— Exercise —
Could you reproduce, from the records below, everything from the line with "You are a GUI" down to the line with "BSEC (227, 1307)", keeping both of those lines and changing nothing?

— Source information —
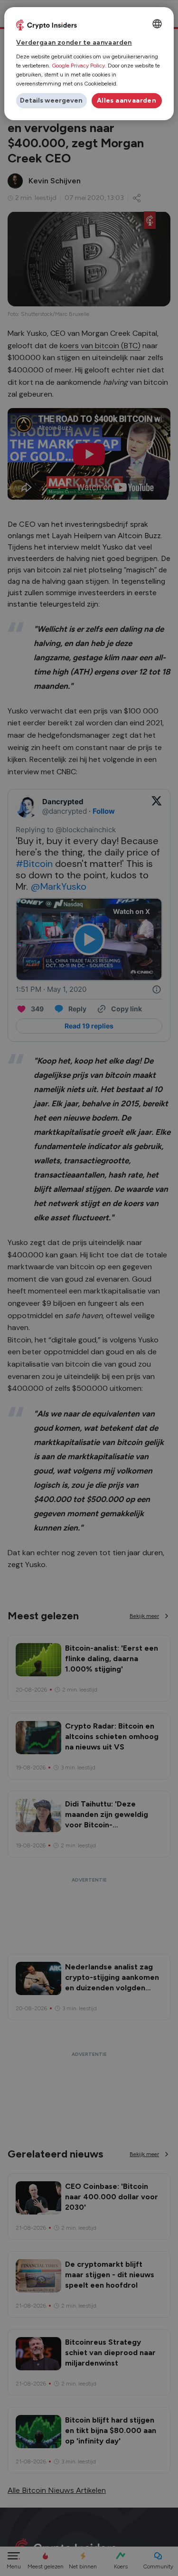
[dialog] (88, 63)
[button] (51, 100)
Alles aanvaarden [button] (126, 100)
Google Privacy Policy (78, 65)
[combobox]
--
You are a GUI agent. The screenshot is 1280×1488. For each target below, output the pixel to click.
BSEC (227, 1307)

— Response for this exercise —
You are a GUI agent. The screenshot is 1280×1488. For each target below, output the pixel to click.
BSEC (227, 1307)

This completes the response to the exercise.